[Opening Dataset section]
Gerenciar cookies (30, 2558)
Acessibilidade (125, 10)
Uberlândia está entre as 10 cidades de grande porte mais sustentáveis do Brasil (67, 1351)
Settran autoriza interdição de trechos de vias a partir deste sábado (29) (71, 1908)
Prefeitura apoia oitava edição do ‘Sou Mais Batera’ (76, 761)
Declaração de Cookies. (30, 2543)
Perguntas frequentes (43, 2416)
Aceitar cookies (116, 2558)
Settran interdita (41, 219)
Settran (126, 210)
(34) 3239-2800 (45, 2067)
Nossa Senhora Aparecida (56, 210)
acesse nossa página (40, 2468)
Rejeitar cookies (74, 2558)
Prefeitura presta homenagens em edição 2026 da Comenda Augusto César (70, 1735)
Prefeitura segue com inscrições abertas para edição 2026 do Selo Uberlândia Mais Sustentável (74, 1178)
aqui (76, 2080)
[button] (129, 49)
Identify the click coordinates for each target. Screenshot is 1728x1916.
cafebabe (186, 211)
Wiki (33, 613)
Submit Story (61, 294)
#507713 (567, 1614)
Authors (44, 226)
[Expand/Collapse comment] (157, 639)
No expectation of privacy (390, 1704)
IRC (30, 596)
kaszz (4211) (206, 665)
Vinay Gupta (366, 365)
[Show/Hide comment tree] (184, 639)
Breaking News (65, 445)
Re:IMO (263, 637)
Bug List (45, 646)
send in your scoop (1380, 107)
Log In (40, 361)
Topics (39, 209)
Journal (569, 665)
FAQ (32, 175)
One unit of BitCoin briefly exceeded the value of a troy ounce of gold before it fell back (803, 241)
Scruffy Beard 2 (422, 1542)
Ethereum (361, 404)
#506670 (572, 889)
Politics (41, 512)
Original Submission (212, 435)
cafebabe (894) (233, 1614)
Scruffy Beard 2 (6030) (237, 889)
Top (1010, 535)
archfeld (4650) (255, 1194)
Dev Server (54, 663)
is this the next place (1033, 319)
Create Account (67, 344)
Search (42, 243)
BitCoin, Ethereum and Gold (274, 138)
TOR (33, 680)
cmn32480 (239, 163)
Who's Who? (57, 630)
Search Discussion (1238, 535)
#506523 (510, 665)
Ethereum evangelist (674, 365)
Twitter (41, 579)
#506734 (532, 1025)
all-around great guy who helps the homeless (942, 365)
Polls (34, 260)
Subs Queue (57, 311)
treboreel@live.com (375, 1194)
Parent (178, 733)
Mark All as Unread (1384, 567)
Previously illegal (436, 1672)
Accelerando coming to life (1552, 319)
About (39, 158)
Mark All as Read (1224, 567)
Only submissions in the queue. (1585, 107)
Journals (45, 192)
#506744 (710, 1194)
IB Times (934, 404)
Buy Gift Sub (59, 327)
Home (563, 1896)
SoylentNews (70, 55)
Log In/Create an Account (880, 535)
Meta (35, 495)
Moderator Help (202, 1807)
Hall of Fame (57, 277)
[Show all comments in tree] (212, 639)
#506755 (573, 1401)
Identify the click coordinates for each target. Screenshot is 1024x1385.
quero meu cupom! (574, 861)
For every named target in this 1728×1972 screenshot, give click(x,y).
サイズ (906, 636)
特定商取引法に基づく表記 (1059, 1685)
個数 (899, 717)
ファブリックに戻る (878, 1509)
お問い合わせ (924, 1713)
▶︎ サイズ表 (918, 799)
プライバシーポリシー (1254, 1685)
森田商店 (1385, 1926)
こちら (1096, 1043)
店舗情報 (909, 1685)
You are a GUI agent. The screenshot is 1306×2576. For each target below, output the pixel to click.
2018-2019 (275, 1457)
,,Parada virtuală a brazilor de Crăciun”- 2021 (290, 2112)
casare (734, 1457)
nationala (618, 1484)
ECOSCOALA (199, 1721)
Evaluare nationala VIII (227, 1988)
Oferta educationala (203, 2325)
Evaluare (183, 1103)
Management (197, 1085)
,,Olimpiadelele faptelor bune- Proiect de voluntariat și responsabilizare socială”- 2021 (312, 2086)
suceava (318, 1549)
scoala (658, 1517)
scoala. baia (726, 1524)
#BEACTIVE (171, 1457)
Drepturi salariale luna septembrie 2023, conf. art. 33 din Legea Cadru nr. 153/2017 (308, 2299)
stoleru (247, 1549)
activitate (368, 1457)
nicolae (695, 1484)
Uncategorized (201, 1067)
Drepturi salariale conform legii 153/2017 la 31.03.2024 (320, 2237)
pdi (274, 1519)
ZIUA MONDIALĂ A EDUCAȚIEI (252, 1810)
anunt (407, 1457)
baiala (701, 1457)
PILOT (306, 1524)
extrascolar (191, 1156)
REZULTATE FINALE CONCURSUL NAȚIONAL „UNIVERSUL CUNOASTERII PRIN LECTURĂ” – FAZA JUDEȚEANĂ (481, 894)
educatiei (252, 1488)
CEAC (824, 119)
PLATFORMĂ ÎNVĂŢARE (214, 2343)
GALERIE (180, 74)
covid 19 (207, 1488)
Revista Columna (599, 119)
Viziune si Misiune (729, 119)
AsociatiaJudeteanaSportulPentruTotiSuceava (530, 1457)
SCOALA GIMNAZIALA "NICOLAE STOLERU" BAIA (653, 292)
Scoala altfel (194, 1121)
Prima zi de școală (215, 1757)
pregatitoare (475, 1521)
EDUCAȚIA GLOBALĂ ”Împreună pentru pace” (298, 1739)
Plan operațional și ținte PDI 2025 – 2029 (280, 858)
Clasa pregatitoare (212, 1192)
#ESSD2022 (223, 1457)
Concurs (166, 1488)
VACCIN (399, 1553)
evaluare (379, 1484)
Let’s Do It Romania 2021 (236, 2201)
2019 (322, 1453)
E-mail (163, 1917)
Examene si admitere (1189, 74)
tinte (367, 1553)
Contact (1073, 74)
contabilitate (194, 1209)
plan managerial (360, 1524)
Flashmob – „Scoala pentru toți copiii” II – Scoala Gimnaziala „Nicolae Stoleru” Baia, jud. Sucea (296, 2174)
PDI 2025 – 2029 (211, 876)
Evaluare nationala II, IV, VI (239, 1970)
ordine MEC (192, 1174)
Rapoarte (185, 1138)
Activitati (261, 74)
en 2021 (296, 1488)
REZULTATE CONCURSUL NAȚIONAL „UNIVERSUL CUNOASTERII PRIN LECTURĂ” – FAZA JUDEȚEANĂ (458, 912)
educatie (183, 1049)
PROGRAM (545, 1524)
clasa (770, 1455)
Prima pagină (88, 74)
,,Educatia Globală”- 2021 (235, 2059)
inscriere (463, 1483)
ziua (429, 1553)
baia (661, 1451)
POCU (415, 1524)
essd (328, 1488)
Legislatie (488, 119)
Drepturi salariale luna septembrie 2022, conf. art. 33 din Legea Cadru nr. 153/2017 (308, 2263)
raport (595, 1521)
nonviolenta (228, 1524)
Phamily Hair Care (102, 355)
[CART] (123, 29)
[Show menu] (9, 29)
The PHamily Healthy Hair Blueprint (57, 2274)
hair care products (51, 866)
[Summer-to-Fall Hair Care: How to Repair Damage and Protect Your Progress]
[Closing Dataset section]
## Task to complete
Reproduce the material while keeping each line exactly as it was written.

## Answer box
Gerenciar cookies (30, 2558)
Acessibilidade (125, 10)
Uberlândia está entre as 10 cidades de grande porte mais sustentáveis do Brasil (67, 1351)
Settran autoriza interdição de trechos de vias a partir deste sábado (29) (71, 1908)
Prefeitura apoia oitava edição do ‘Sou Mais Batera’ (76, 761)
Declaração de Cookies. (30, 2543)
Perguntas frequentes (43, 2416)
Aceitar cookies (116, 2558)
Settran interdita (41, 219)
Settran (126, 210)
(34) 3239-2800 (45, 2067)
Nossa Senhora Aparecida (56, 210)
acesse nossa página (40, 2468)
Rejeitar cookies (74, 2558)
Prefeitura presta homenagens em edição 2026 da Comenda Augusto César (70, 1735)
Prefeitura segue com inscrições abertas para edição 2026 do Selo Uberlândia Mais Sustentável (74, 1178)
aqui (76, 2080)
[button] (129, 49)
Identify the click coordinates for each target. Screenshot is 1728x1916.
cafebabe (186, 211)
Wiki (33, 613)
Submit Story (61, 294)
#507713 (567, 1614)
Authors (44, 226)
[Expand/Collapse comment] (157, 639)
No expectation of privacy (390, 1704)
IRC (30, 596)
kaszz (4211) (206, 665)
Vinay Gupta (366, 365)
[Show/Hide comment tree] (184, 639)
Breaking News (65, 445)
Re:IMO (263, 637)
Bug List (45, 646)
send in your scoop (1380, 107)
Log In (40, 361)
Topics (39, 209)
Journal (569, 665)
FAQ (32, 175)
One unit of BitCoin briefly exceeded the value of a troy ounce of gold before it fell back (803, 241)
Scruffy Beard 2 (422, 1542)
Ethereum (361, 404)
#506670 (572, 889)
Politics (41, 512)
Original Submission (212, 435)
cafebabe (894) (233, 1614)
Scruffy Beard 2 (6030) (237, 889)
Top (1010, 535)
archfeld (4650) (255, 1194)
Dev Server (54, 663)
is this the next place (1033, 319)
Create Account (67, 344)
Search (42, 243)
BitCoin, Ethereum and Gold (274, 138)
TOR (33, 680)
cmn32480 (239, 163)
Who's Who? (57, 630)
Search Discussion (1238, 535)
#506523 (510, 665)
Ethereum evangelist (674, 365)
Twitter (41, 579)
#506734 (532, 1025)
all-around great guy who helps the homeless (942, 365)
Polls (34, 260)
Subs Queue (57, 311)
treboreel@live.com (375, 1194)
Parent (178, 733)
Mark All as Unread (1384, 567)
Previously illegal (436, 1672)
Accelerando coming to life (1552, 319)
About (39, 158)
Mark All as Read (1224, 567)
Only submissions in the queue. (1585, 107)
Journals (45, 192)
#506744 (710, 1194)
IB Times (934, 404)
Buy Gift Sub (59, 327)
Home (563, 1896)
SoylentNews (70, 55)
Log In/Create an Account (880, 535)
Meta (35, 495)
Moderator Help (202, 1807)
Hall of Fame (57, 277)
[Show all comments in tree] (212, 639)
#506755 (573, 1401)
Identify the click coordinates for each target. Screenshot is 1024x1385.
quero meu cupom! (574, 861)
For every named target in this 1728×1972 screenshot, give click(x,y).
サイズ (906, 636)
特定商取引法に基づく表記 (1059, 1685)
個数 (899, 717)
ファブリックに戻る (878, 1509)
お問い合わせ (924, 1713)
▶︎ サイズ表 (918, 799)
プライバシーポリシー (1254, 1685)
森田商店 (1385, 1926)
こちら (1096, 1043)
店舗情報 (909, 1685)
You are a GUI agent. The screenshot is 1306×2576. For each target below, output the pixel to click.
2018-2019 (275, 1457)
,,Parada virtuală a brazilor de Crăciun”- 2021 (290, 2112)
casare (734, 1457)
nationala (618, 1484)
ECOSCOALA (199, 1721)
Evaluare nationala VIII (227, 1988)
Oferta educationala (203, 2325)
Evaluare (183, 1103)
Management (197, 1085)
,,Olimpiadelele faptelor bune- Proiect de voluntariat și responsabilizare socială”- 2021 (312, 2086)
suceava (318, 1549)
scoala (658, 1517)
scoala. baia (726, 1524)
#BEACTIVE (171, 1457)
Drepturi salariale luna septembrie 2023, conf. art. 33 din Legea Cadru nr. 153/2017 (308, 2299)
stoleru (247, 1549)
activitate (368, 1457)
nicolae (695, 1484)
Uncategorized (201, 1067)
Drepturi salariale conform legii 153/2017 la 31.03.2024 (320, 2237)
pdi (274, 1519)
ZIUA MONDIALĂ A EDUCAȚIEI (252, 1810)
anunt (407, 1457)
baiala (701, 1457)
PILOT (306, 1524)
extrascolar (191, 1156)
REZULTATE FINALE CONCURSUL NAȚIONAL „UNIVERSUL CUNOASTERII PRIN LECTURĂ” – FAZA JUDEȚEANĂ (481, 894)
educatiei (252, 1488)
CEAC (824, 119)
PLATFORMĂ ÎNVĂŢARE (214, 2343)
GALERIE (180, 74)
covid 19 (207, 1488)
Revista Columna (599, 119)
Viziune si Misiune (729, 119)
AsociatiaJudeteanaSportulPentruTotiSuceava (530, 1457)
SCOALA GIMNAZIALA "NICOLAE STOLERU" BAIA (653, 292)
Scoala altfel (194, 1121)
Prima zi de școală (215, 1757)
pregatitoare (475, 1521)
EDUCAȚIA GLOBALĂ ”Împreună pentru pace” (298, 1739)
Plan operațional și ținte PDI 2025 – 2029 (280, 858)
Clasa pregatitoare (212, 1192)
#ESSD2022 (223, 1457)
Concurs (166, 1488)
VACCIN (399, 1553)
evaluare (379, 1484)
Let’s Do It Romania 2021 (236, 2201)
2019 (322, 1453)
E-mail (163, 1917)
Examene si admitere (1189, 74)
tinte (367, 1553)
Contact (1073, 74)
contabilitate (194, 1209)
plan managerial (360, 1524)
Flashmob – „Scoala pentru toți copiii” II – Scoala Gimnaziala „Nicolae Stoleru” Baia, jud. Sucea (296, 2174)
PDI 2025 – 2029 (211, 876)
Evaluare nationala II, IV, VI (239, 1970)
ordine MEC (192, 1174)
Rapoarte (185, 1138)
Activitati (261, 74)
en 2021 (296, 1488)
REZULTATE CONCURSUL NAȚIONAL „UNIVERSUL CUNOASTERII PRIN LECTURĂ” – FAZA JUDEȚEANĂ (458, 912)
educatie (183, 1049)
PROGRAM (545, 1524)
clasa (770, 1455)
Prima pagină (88, 74)
,,Educatia Globală”- 2021 (235, 2059)
inscriere (463, 1483)
ziua (429, 1553)
baia (661, 1451)
POCU (415, 1524)
essd (328, 1488)
Legislatie (488, 119)
Drepturi salariale luna septembrie 2022, conf. art. 33 din Legea Cadru nr. 153/2017 (308, 2263)
raport (595, 1521)
nonviolenta (228, 1524)
Phamily Hair Care (102, 355)
[CART] (123, 29)
[Show menu] (9, 29)
The PHamily Healthy Hair Blueprint (57, 2274)
hair care products (51, 866)
[Summer-to-Fall Hair Care: How to Repair Damage and Protect Your Progress]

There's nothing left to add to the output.